🤖 AI Summary
This work addresses the challenges of sparse LiDAR point clouds, geometric drift, and fixed fusion parameters in large-scale indoor scenes—issues that commonly lead to mesh holes, over-smoothing, and boundary artifacts. To overcome these limitations, the authors propose a modular, incremental RGB-LiDAR fusion framework that, for the first time, integrates per-frame semantic labels generated by vision foundation models into truncated signed distance function (TSDF) voxels in an incremental manner, enabling semantic-aware high-fidelity mesh reconstruction.

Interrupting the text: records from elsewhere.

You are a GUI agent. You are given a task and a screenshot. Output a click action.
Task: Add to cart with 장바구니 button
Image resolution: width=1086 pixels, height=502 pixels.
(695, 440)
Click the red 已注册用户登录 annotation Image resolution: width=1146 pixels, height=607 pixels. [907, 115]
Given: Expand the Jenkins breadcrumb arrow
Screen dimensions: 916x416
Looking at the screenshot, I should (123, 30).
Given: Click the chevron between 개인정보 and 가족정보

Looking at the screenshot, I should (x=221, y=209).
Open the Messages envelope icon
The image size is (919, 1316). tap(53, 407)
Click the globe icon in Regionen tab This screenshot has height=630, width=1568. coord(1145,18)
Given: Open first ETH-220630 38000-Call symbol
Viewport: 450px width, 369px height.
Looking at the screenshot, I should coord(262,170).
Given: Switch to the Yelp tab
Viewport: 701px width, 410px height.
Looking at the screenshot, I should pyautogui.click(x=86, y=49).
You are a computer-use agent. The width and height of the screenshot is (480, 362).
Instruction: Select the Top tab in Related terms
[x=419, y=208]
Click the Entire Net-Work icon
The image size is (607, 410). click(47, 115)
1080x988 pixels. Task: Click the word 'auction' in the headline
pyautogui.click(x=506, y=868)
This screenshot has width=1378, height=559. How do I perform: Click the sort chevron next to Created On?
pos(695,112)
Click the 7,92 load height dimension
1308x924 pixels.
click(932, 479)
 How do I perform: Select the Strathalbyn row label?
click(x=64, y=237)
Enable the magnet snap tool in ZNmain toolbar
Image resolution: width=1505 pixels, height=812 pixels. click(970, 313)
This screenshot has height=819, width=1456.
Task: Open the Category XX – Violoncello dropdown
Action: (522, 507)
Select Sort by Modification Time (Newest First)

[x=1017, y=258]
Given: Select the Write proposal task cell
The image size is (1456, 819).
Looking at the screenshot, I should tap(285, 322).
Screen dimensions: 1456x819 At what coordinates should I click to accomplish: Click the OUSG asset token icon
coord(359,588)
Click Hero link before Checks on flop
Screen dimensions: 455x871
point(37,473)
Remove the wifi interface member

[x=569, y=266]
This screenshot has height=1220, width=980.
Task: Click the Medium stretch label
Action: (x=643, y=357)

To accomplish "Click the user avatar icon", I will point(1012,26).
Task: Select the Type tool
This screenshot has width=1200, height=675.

The system cohesively combines visual semantic labeling, LiDAR-inertial odometry mapping, semantic-aware TSDF fusion, and Marching Cubes surface extraction. Evaluated on the Oxford Spires dataset, the method achieves superior geometric reconstruction accuracy compared to state-of-the-art approaches such as ImMesh and Voxblox, and produces semantic meshes directly suitable for Universal Scene Description (USD) asset creation and extended reality (XR) applications.
📝 Abstract
Geometric high-fidelity mesh reconstruction from LiDAR-inertial scans remains challenging in large, complex indoor environments -- such as cultural buildings -- where point cloud sparsity, geometric drift, and fixed fusion parameters produce holes, over-smoothing, and spurious surfaces at structural boundaries. We propose a modular, incremental RGB+LiDAR pipeline that generates incremental semantics-aided high-quality meshes from indoor scans through scan frame-based direct label transfer. A vision foundation model labels each incoming RGB frame; labels are incrementally projected and fused onto a LiDAR-inertial odometry map; and an incremental semantics-aware Truncated Signed Distance Function (TSDF) fusion step produces the final mesh via marching cubes. This frame-level fusion strategy preserves the geometric fidelity of LiDAR while leveraging rich visual semantics to resolve geometric ambiguities at reconstruction boundaries caused by LiDAR point-cloud sparsity and geometric drift. We demonstrate that semantic guidance improves geometric reconstruction quality; quantitative evaluation is therefore performed using geometric metrics on the Oxford Spires dataset, while results from the NTU VIRAL dataset are analyzed qualitatively. The proposed method outperforms state-of-the-art geometric baselines ImMesh and Voxblox, demonstrating the benefit of semantics-aided fusion for geometric mesh quality. The resulting semantically labelled meshes are of value when reconstructing Universal Scene Description (USD) assets, offering a path from indoor LiDAR scanning to XR and digital modeling.